In a Georgia courtroom last month, 11-year-old Dalton Archer plead guilty to murdering his father’s girlfriend near Christmastime last year, when he was 10. Archer automatically went through juvenile court, something that took years of fighting for a similar defendant in Pennsylvania. Though changes are happening across the country, not all young people are guaranteed a juvenile court hearing instead of adult court for very serious crimes.
In 1997, Oklahoma law specified that children as young as 7 could be handed to adult courts, according to a 1998 report from the federal Office of Juvenile Justice and Delinquency Prevention. At that time, about one-third of the states set some floor age between 10 and 15 for eligibility for transfer to criminal court. The rest set none.

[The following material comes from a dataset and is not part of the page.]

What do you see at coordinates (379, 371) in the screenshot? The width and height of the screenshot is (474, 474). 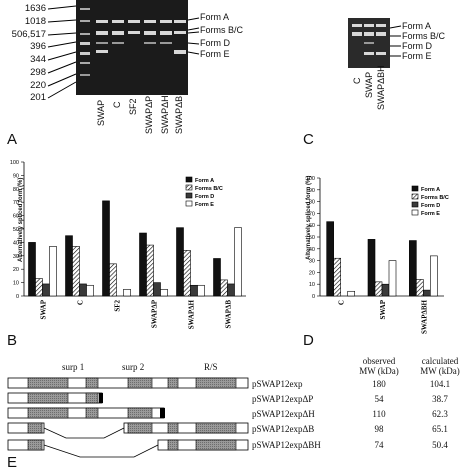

By 2008, a handful of references to 7- and 8-year-old eligibility for adult trials were erased from state codes. Two-thirds of states had set a floor for transfer to adult courts on murder charges, all between 10 and 15 years old. And most states had set a minimum age for adult court on non-murder charges, according to a 2009 report by Michele Deitch of the Lyndon B. Johnson School of Public Affairs at the University of Texas at Austin.

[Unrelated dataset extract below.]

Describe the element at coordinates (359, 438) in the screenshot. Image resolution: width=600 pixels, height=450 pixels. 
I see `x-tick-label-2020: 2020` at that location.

Yet 22 states and the District of Columbia still had no minimum age for adult court, Deitch reported at that time. Which, read with laws on minimum age for criminal intent, meant children as young as 7 could go to adult court, she wrote. And numerous states automatically sent juveniles charged with certain crimes straight to adult court, a process called mandatory transfer.

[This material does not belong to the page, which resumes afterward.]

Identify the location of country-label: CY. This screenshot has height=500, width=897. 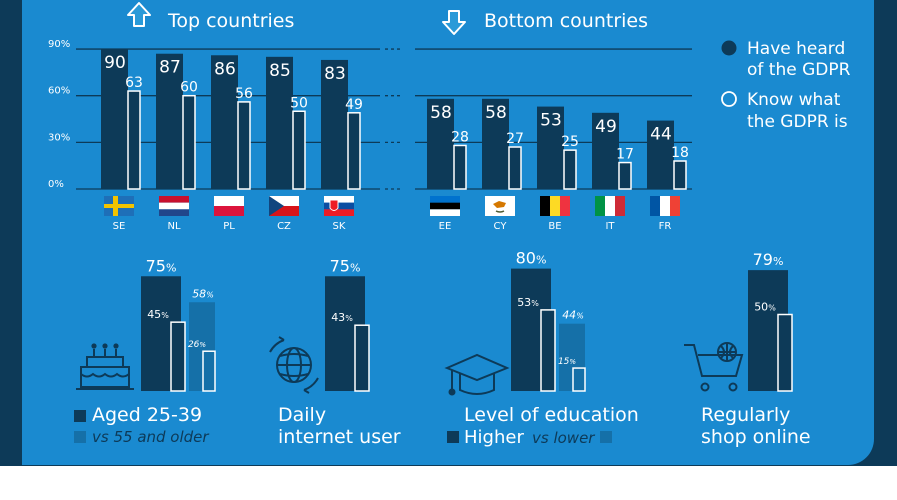
(501, 226).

Deitch still studies youth in adult courts and says since her report, she’s “not seen any state take this [mandatory transfer] on explicitly, though it may be part of other reforms.” But she also added that she is “seeing some states remove some items from transfer-eligible offenses.”
Mississippi put most 17-year-olds charged with arson, drug offenses or robbery firmly in juvenile court under a 2010 law. The same year, Nevada closed a loophole that allowed prosecutors to delay filing charges against 13-year-olds until they were 14 and would be sent to adult court. And Colorado decided to send most 14- and 15-year-olds to juvenile court by default instead of adult court.
But for some juveniles involved in serious crimes, the adult system remains the first stop after arrest, no matter what.
“Pennsylvania, like some other states, treats all cases of murder as adults in the first instance,” noted Robert Schwartz, executive director of the Juvenile Law Center in Pennsylvania.
“For example, the case earlier this year, Jordan Brown was arrested at 11 for murder,” said Schwartz. “Originally he was kept in the adult system then sent to juvenile court.”
Brown was arrested in 2009, but it took until 2012 for his defenders to get him moved to and his case heard in a juvenile court.
"But serious, violent felony cases involving preteen defendants make up only a handful of all criminal cases involving minors of all ages," Schwartz noted.
Complete national statistics are not available, but a large FBI dataset called the Uniform Crime Reporting Program listed nine juveniles aged 12 and under arrested for murder or manslaughter in 2010, and a dozen the year before. Robberies barely topped 600 in each year.